112 Hold Hope Road, Kingston, 10 Ja. W.I.
Rating:   5.0/5 (2 votesRate It
Submitted by:Alain_Patrick

Tracklisting:

A   Bungo Rock (Adapted) (6:30)
B   Apachie (6:45)

User Reviews:
Alain_Patrick, Aug 27, 2007

A name for a legendary group of native Americans, "Apache" (also known as "Apachie") was first written by a Spanish character named Juan de Oñate in 1598 during his Country's colonization in America on the XVIth Century; hundreds years later it would ironically become a quintessential chapter on the history of dance music.

After all, it couldn’t go unnoticed; these groups of Natives, known as aboriginal inhabitants of North America used to speak a Southern Athabaskan language commonly named Apachean. During the next decennies, their culture would deeply influence America, from the Western movies to of course, the music: in the middle of the XXth Century, the famous TV sery Apache (starring well-known Burt Lancaster) reached large audiences with a highly suggestive soundtrack.

Though the TV sery was American, the band behind the original soundtrack was English: formed in the fifties as The Drifters, this group of talented musicians (featuring Cliff Richard) would change during the next couple of years and rename themselves The Shadows in 1959, this time leaded by the composer Jerry Lordan. This year, they would record the homonym song called "Apache", released few months later, in 1960. The song remained alternative until Michael Viner's Incredible Bongo Band decided to re-record it with extended breaks with the emphasis on its bongo drums and conga drums (1973), performed by the drummer King Harrison.

The definitive chapter took place some years later, when the the Apache Breaks were cleverly discovered by the Hip Hop pioneer DJ Kool Herc during the Street Parties era. Herc extended the Apache Breaks by playing two copies of it on the contests in the Bronx seventies scene, and the result was not less than a cataclysm: the impact would affect the International dance music scene since then, crossing all the frontiers imaginable, from Music styles to the different generations.

The Apache Breaks figures among the most sampled Breakbeat solos ever: after being adopted by the Godfather of Hip Hop Kool Herc on the seventies, being part of Double Dee & Steinski's collage "The Lessons" (1985) and released on the quintessential compilation sery Ultimate Breaks & Beats (on the volume 3, 1986), the Apachie Breaks became one of the major Breakbeat references.

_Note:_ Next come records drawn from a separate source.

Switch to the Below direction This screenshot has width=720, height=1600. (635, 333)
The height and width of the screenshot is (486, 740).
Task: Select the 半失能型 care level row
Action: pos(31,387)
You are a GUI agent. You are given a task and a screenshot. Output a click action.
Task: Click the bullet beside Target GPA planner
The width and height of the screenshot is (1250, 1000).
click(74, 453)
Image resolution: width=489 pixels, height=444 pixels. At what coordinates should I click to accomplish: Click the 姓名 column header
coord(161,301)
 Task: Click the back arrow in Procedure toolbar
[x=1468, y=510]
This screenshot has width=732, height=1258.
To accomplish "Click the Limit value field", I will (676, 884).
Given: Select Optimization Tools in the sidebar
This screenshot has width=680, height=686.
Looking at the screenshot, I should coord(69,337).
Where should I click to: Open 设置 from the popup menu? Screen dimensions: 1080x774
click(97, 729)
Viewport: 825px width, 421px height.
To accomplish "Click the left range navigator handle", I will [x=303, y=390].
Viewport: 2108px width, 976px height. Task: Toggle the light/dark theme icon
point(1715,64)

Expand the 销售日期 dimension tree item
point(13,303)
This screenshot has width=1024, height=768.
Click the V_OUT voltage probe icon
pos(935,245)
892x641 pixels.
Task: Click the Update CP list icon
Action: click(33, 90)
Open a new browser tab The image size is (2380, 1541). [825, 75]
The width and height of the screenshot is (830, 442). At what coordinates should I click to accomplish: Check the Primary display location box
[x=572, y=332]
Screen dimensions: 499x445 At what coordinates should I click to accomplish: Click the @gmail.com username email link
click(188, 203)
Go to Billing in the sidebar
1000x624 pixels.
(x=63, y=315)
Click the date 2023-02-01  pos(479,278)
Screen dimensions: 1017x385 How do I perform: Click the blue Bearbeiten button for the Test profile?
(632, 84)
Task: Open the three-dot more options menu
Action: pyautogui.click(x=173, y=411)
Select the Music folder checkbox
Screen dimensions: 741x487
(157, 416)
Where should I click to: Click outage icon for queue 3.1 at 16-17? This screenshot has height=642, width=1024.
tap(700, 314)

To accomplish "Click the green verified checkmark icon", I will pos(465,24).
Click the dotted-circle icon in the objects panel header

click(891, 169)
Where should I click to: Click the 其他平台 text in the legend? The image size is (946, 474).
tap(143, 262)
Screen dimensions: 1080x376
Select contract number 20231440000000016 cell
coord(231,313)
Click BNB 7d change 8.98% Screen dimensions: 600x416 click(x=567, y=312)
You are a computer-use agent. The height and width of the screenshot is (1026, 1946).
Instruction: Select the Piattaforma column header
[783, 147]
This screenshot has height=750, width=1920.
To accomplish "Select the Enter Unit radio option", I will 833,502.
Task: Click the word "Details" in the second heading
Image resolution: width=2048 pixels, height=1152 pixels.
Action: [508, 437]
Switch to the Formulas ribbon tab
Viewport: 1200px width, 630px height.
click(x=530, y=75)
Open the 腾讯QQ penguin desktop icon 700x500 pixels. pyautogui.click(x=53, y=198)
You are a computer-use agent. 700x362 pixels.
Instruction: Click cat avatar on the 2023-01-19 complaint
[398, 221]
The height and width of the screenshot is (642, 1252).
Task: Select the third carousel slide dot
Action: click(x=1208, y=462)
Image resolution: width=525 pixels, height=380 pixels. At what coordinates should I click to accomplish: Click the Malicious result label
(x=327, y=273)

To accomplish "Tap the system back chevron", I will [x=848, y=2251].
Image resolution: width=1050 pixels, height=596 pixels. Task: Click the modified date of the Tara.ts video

As a natural consequence, it was sampled by projects from Hip Hop (with probably the highest number of cases, from Grandmaster Flash & The Furious Five to Sugarhill Gang, LL Cool J, Kool Moe Dee, Schoolly D, among others) to Electro (with the amazing "Break Dance Electric Boogie" (1983) by West Street Mob and also on other generations of the genre such as Joey Beltram's Direct on "Let It Ride" (1990)); the list include the most diverse genres and types of music, such as the Breakbeat samplemaniacs Coldcut and seversal House, Hip House, Techno, Breakbeat Rave and even Progressive House artists from the end eighties to the early nineties. Hardcore, Jungle & Drum n' Bass also borrowed the Apache Breaks hundreds and hundreds of times, just like well known Breakbeat lovers (The Future Sound Of London, Moby, Massive Attack, just to mention some).

Despite giving the music itself a very specific mood, the Apache Breaks amazingly renewed itself through the most different musical genres during more than three decades with incredible vitality.